We do not mean to be profane or sinfully mundane when we speak, in connection with our congregational and denominational existence, of “cost” and “price” and “budgets” and “assessments”. Some good people have a strong aversion to the use of such terms and feel that they give too much of a business aspect to our church life. They would prefer to speak of contributions or donations.

Our own Heidelberg Catechism, however, uses the term “maintain”. To the question, “What doth God require in the fourth commandment?” the answer is given in Lord’s Day 38, “First, that the ministry of the gospel and the schools be maintained”. This answer has frequently amazed me. At first glance it seems evasive and irrelevant. One almost feels that the fathers made a studied attempt to dodge the issue. The fourth commandment reads: “Remember the Sabbath day, to keep it holy; six days shalt thou labor and do all thy work; but the seventh day is the Sabbath of the Lord thy God, etc.” That charges us, say our fathers, “first, to maintain the ministry of the gospel and the schools.” A deeper study of the commandment, however, will reveal that our fathers knew precisely what they were talking about and that this answer is indeed beautiful and to the point. We are not particularly interested, however, in an exposition of this commandment, but only in this one clause of the catechism, “First, that the ministry of the gospel and the schools be maintained.” We underscore the word “maintain”.

Most of us have families to maintain. That costs money. We have our homes and other things to maintain. That costs money. Thus we have a ministry of the gospel and a school to maintain. That costs money.

Our catechism, you will notice, does not speak of maintaining religion. Religion as such man does not maintain; God does. It is the mystical flame that only the almighty Spirit of Christ can kindle. It is life itself; the wonder of the grace of God; the gift of divine love. All the saints together, with all their zeal, cannot keep one smoldering ember of religion aglow. Hence, what we are called to maintain is not religion, but our divine worship; the divinely ordained form of religious life; the institute through which it pleases God to bless His people and which it pleases God to maintain through His people.

Obviously, Lord’s Day 38 identifies that divine worship with the sabbath.

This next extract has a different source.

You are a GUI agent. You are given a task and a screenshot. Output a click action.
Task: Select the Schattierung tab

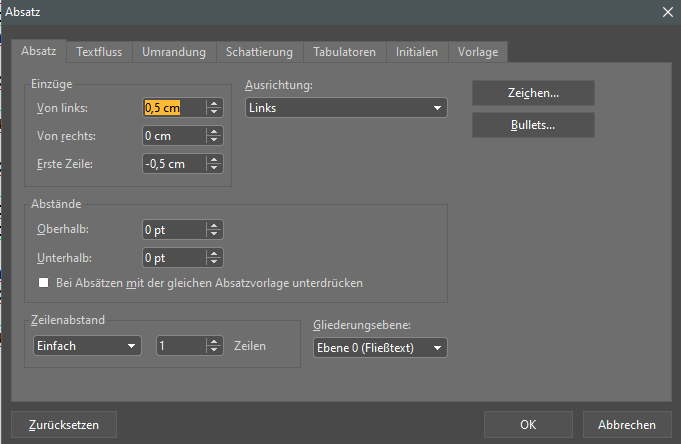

Apart from the former the later means nothing. It is because of the church that we love the sabbath and need it. It is to the church that we dedicate our time and talents on the sabbath. Through the church we are enriched on the Lord’s Day. Without the church and divine worship you have no sabbath. There God dwells among His people. There is the communion of the saints and the blessing of Jehovah. There alone, nowhere else, not at work, not at home, not in a cottage by some lake, not on the beach, but in the house of our God,—there you find your God on the sabbath. Our vacationers had better bear this in mind. That is, if we are able to attend divine worship, we shall not find God anywhere else on His day. Church and church life, therefore, are of paramount importance to every child of God. To maintain the “ministry of the gospel” means to maintain that church in its widest significance.

The heart of that church life and divine worship is the ministry of the Word, in preaching and sacraments and catechism instruction, in the direct and narrower sense of the word. This is the core of our entire church life for the sake of which our entire ecclesiastical structure must be maintained. On That ministry of the gospel, the preaching of the divine Word, to which all else in God’s house is subordinate, depends the welfare and life of the church and the individual Christian. Weak and uncertain preaching must cause decay, retrogression, spiritual blindness. The weaker the preaching the less spiritual growth can be expected, the more heresy will run amuck and the more our garden will be overrun with weeds. God will never speak the almighty word of salvation through the lie. Sound preaching gives strength, life, growth, vitality. Above everything else in the world, therefore, we need a sound ministry of the gospel. It is the business of every one to make certain that we get it.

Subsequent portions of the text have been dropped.